Por el contrario, acá en esta nota de La Nación (diario insospechado de kirchnerismo si los hay) pueden ver las cifras del gasto social en el Presupuesto 2012, y cuanto aumentará cada partida respecto del 2011; con la salvedad que otra vez se meten con el espinoso asunto de la clasificación geográfica del gasto. 

Y aunque el gobierno se propusiera ejecutar un ajuste, los propios logros del kirchnerismo (el piso del que se hablaba antes) se lo dificultarían, porque muchos han adquirido un carácter estructural, como lo señalaba con claridad Alfredo Zaiat en este columna de Página 12 de hace unos días; condición que determina en buena medida la falta de percepción social de la inminencia de un ajuste, pero por el otro genera mayores responsabilidades y desafíos políticos al kirchnerismo, porque las demandas sociales se van cualificando, y no se les puede responder indefinidamente con la enumeración de los logros obtenidos. 

Un triunfo tan amplio como el obtenido por Cristina genera un inmenso capital político, pero al mismo tiempo trae aparejada la complejidad de administrarlo; porque ese capital de compone tanto de conformistas con la situación creada (y que por ende expresan una tendencia a conservar lo logrado, sin arriesgarlo), como de quienes quieren profundizar el rumbo con nuevos avances, nuevas conquistas y la búsqueda de los múltiples desafíos pendientes; aunque para eso haya que ingresar en zonas de turbulencia política.     

El 54 % representa además un enorme voto de confianza a Cristina (no un cheque en blanco, y si así se interpretase se incurriría en un error) para administrar los desafíos que el escenario plantea; lo que incluye -si es necesario- revisar instrumentos o metodologías, a condición de que no se abandone el rumbo: hay que enamorarse de los logros, sin pensar que hay una sóla manera de defenderlos.
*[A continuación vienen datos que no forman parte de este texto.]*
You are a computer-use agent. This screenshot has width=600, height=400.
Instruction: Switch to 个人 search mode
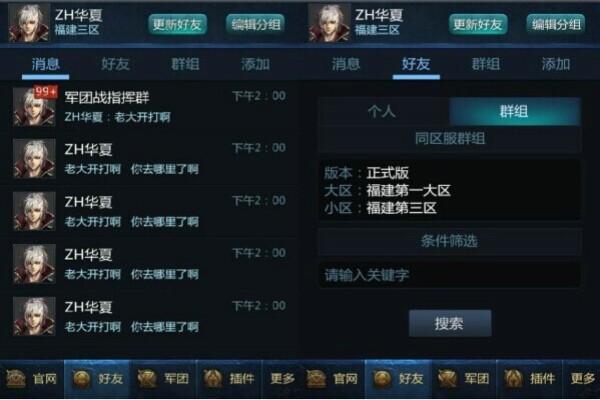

De hecho, el caso de los subsidios a las tarifas es un buen ejemplo de como hay que estar pensando permanentemente si los mismos instrumentos que se usaron hasta acá, garantizan o no los mismos resultados.

El 54 % implica además que, aun cuando fuese cierto que el país estuviera a las puertas de una tremenda crisis económica, el voto del 23 de octubre lleva implícita la voluntad de la mayoría del pueblo argentino de que Cristina es la más capacitada y confiable para capearla y llevarnos a buen puerto.

Sucede que si, a la falta de debate interno en el oficialismo (aunque a nivel de la simple militancia lo hay, mucho más incluso que en la oposición, que viene de recibir un mazazo electoral)  se le suma la hosquedad comunicativa del gobierno, nos corren con el fantasma del ajuste y muchas veces olvidamos todas esta cuestiones y nos ponemos a la defensiva, como sintiendo culpa por haber votado como votamos; incluso olvidando quienes son los que menean el fantasma, y desde donde hablan. 

Como por ejemplo Pagni, que en su columna de ayer en La Nación nos trae la novedad de que ahora el kirchnerismo sería la derecha argentina: palabras más, palabras menos, lo que viene diciendo desde hace años Altamira. 

Aunque con La Nación nunca se sabe: dejás pasar un par de días, mueven el banco y entra Cachanosky  por Pagni, y resulta que de golpe somos Cuba o la URSS.